▶ [WHAT NEEDS TO BE DONE] Count every line below containing "value"; state the number only.

▶ [DATA SHOWN]
___

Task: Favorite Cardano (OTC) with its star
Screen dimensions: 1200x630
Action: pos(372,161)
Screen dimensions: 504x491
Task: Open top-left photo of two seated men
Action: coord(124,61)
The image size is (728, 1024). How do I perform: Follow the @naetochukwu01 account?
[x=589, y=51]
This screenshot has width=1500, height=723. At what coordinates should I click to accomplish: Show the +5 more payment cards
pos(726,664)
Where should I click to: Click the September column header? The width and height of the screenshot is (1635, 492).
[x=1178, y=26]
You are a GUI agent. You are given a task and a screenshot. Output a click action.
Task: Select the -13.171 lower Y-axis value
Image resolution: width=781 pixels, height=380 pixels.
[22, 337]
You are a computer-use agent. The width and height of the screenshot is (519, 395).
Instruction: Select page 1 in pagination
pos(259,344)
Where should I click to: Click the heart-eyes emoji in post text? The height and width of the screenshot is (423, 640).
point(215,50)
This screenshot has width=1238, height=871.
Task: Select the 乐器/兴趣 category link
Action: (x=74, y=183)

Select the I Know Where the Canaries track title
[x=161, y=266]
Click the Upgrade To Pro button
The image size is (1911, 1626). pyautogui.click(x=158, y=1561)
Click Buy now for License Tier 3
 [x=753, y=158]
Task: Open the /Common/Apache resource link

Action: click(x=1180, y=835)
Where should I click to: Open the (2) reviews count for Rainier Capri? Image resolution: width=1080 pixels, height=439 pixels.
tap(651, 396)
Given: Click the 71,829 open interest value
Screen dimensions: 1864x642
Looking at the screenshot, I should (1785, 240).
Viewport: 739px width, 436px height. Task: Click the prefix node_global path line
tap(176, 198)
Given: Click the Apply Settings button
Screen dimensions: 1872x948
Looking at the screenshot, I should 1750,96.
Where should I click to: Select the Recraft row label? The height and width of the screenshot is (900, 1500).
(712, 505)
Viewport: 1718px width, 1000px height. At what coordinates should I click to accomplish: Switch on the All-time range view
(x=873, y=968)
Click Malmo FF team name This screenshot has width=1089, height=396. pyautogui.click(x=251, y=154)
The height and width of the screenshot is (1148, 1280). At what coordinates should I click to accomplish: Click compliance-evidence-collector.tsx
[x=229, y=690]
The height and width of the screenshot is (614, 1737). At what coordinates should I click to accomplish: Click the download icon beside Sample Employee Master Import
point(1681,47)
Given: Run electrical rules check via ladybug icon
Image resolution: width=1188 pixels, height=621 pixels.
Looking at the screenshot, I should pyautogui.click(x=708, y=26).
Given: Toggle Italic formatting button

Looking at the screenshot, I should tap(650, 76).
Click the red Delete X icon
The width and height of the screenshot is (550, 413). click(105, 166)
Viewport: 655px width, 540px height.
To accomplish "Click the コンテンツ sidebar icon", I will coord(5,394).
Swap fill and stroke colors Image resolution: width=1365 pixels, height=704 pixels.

___

▶ [RESPONSE TO THE EXERCISE] 2